# Telelphone line powered reading lamp



## Nevada (Sep 9, 2004)

This is an interesting item for people who are off-grid, yet have a phone line, or for people who just want to save power. It's an 8 LED reading desk lamp powered by a phone line. They are priced at $5.69 with free shipping. I ordered two.

http://cgi.ebay.com/ws/eBayISAPI.dll?ViewItem&item=320314493144

They're coming from Hong Kong, so they will take 2-3 weeks to arrive in America, but at that price it's worth the wait.


----------



## Windy in Kansas (Jun 16, 2002)

To each their own but my conscience wouldn't allow me to use one nor one of the phone line battery chargers I've read about. Seems to me a theft of something we're not paying for, i.e. electricity which are used to power the lines whereas we're paying for phone service. Sorry to disagree with you on this but I do.


----------



## Nevada (Sep 9, 2004)

Windy in Kansas said:


> To each their own but my conscience wouldn't allow me to use one nor one of the phone line battery chargers I've read about. Seems to me a theft of something we're not paying for, i.e. electricity which are used to power the lines whereas we're paying for phone service. Sorry to disagree with you on this but I do.


:stars:

These things only draw a few milliamps. We're only talking about maybe a nickel's worth of power a month -- if that. My phone bill (phone + DSL) is about $60/month. The phone company is doing fine.

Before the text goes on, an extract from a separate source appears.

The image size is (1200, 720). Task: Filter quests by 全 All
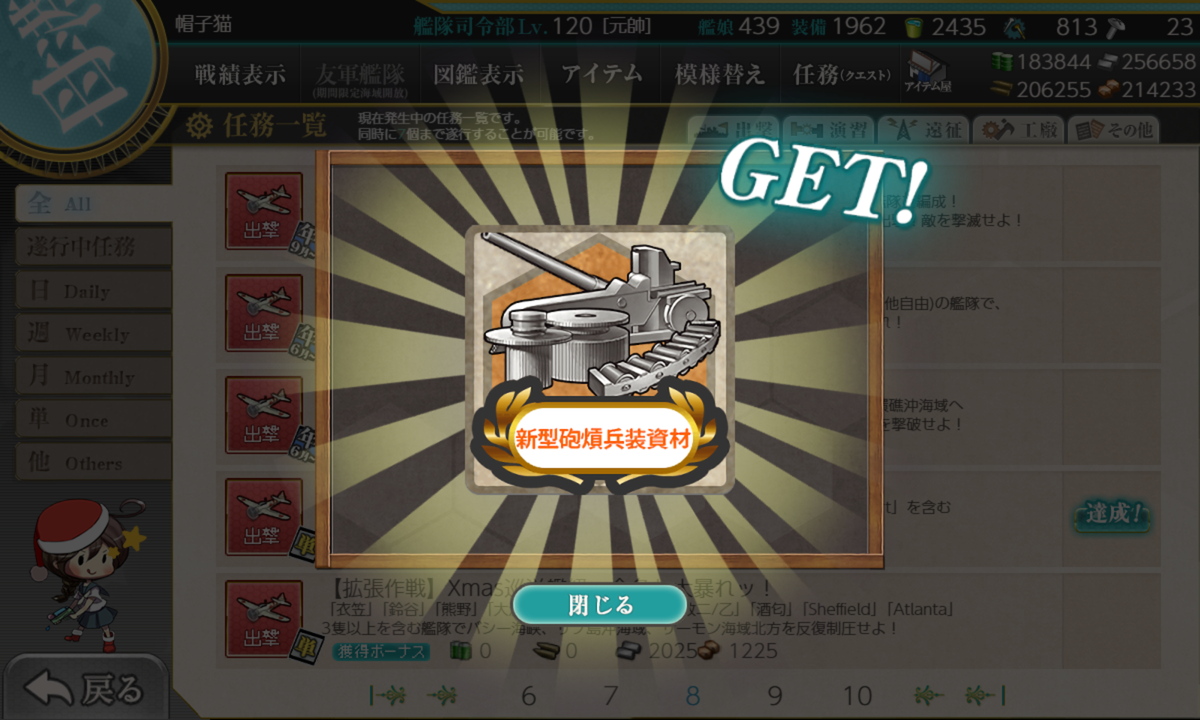pos(93,204)
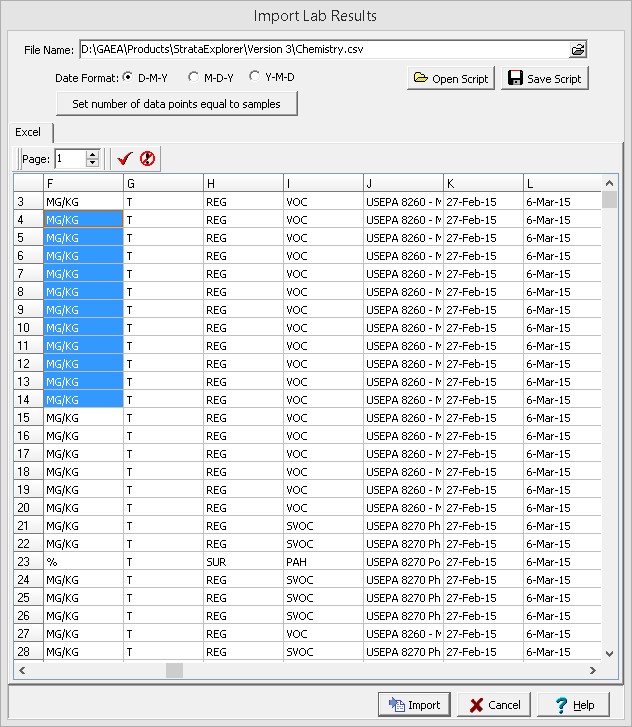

Good grief, do you feel guilty using a telephone with a lighted dial?

By the way, if the phone line storage battery charger you mentioned is the one on Mike Sandman's web site, it's a spoof. I know Mike. I used to buy his phone line cleaning gear when I ran my own ISP. I can tell you for sure that the entire page is a spoof. There is no way that a phone line supplies enough amperage to charge a storage battery. You'll find the car battery charger about 1/3rd of the way down the page.

http://www.sandman.com/telco.html

Here's an interesting little clip that discusses the basic technology of tapping into phone line power.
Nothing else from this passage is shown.